Il quadro appena tratteggiato rivela (seppur in modo necessariamente sommario) quanto la gestione di un programma assicurativo multinazionale possa essere enormemente complessa.

In certi casi, come vedremo meglio nel prossimo paragrafo, una soluzione accettabile per l’acquirente multinazionale potrebbe essere quella di muoversi sempre tramite le proprie filiali territoriali per l’acquisizione di polizze assicurative locali in ciascun Paese in cui esercita il suo business. Questo approccio, tuttavia, comporta notevoli difficoltà nel raggiungimento di un grado soddisfacente di uniformità e coerenza delle coperture a livello di gruppo, oltre che dell’obiettivo altrettanto importante del contenimento dei relativi costi.

Si rende pertanto necessario valutare la praticabilità, caso per caso, di soluzioni assicurative alternative, che permettano di garantire un migliore e più efficiente bilanciamento tra gli interessi in gioco.

Le principali caratteristiche della copertura assicurativa D&O “cross-border

Veniamo all’analisi delle possibili soluzioni assicurative per le società (e i relativi soggetti apicali) che si trovano ad operare in un contesto internazionale o che sono comunque esposte a rischi in diverse giurisdizioni. A questo proposito, nell’ottica di offrire una panoramica quanto più possibile esaustiva, è opportuno distinguere due ipotesi.

Il primo caso è quello di una società italiana con sedi secondarie o società controllate estere, i cui D&O sono dunque esposti a rischi di responsabilità cross-border in Paesi terzi. La seconda ipotesi riguarda invece una società o un gruppo avente sede all’estero e sedi secondarie o società controllate in Italia, che si trova a dover tutelare i propri soggetti apicali operanti presso tali legal entities nel nostro Paese.

(i) Capogruppo italiana con controllate o succursali estere

Iniziamo dalla prima delle due ipotesi e, assumendo che la capogruppo italiana abbia voluto nominare manager di propria fiducia nel Board di una o più controllate estere, vediamo di quali strumenti di tutela può disporre un D&O italiano che ricopra un incarico fuori dal nostro Paese.

Le opzioni disponibili sono essenzialmente tre.

  1. a) La soluzione più semplice da realizzare, ma verosimilmente meno efficace, è rappresentata dalla stipulazione da parte della società italiana di un’unica polizza D&O, la quale preveda anche una copertura per i soggetti apicali delle controllate estere. I vantaggi di tale soluzione sono principalmente legati alla facilità e alla rapidità con cui tale schema contrattuale può essere approntato e alla possibilità di ottenere condizioni economiche competitive sul mercato degli assicuratori, stante lo scarso livello di sofisticatezza di un siffatto contratto assicurativo.

== ATTIVITÀ DA SVOLGERE ==
**A.** Secondo il testo estratto, quante sono le opzioni disponibili per tutelare un D&O italiano che ricopra un incarico fuori dall'Italia?
**B.** Riproduca fedelmente dal testo estratto tutto ciò che va da «Il primo caso» fino a «nel nostro Paese.».

== DATI FORNITI ==

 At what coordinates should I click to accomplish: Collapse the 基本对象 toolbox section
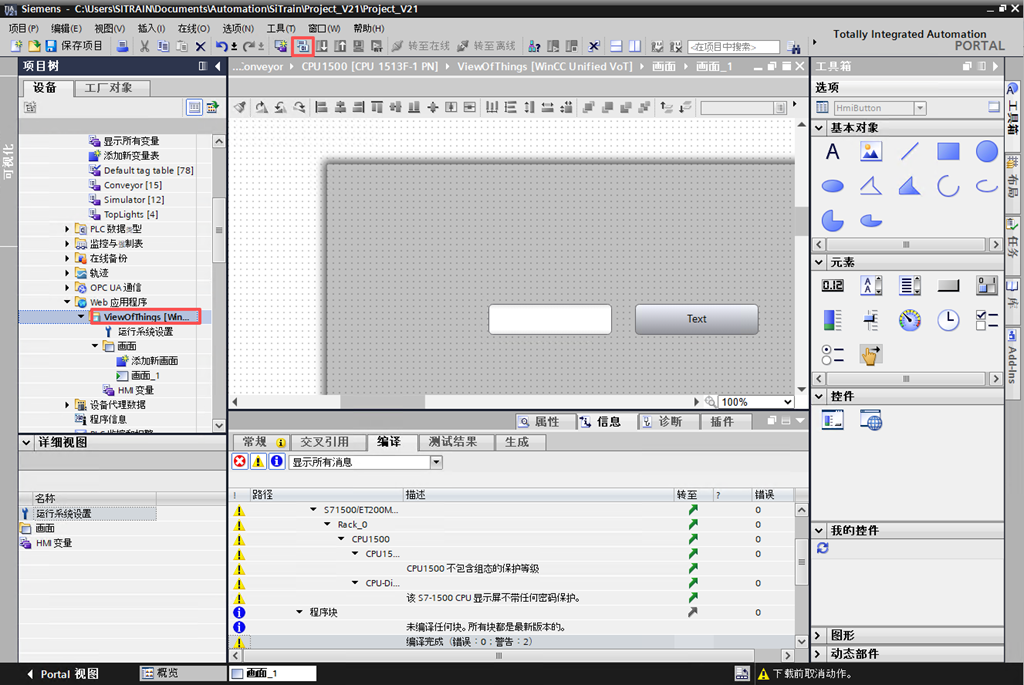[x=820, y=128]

== SOLUZIONI AI COMPITI ==
**A.** Sono essenzialmente tre.

**B.**
Il primo caso è quello di una società italiana con sedi secondarie o società controllate estere, i cui D&O sono dunque esposti a rischi di responsabilità cross-border in Paesi terzi. La seconda ipotesi riguarda invece una società o un gruppo avente sede all’estero e sedi secondarie o società controllate in Italia, che si trova a dover tutelare i propri soggetti apicali operanti presso tali legal entities nel nostro Paese.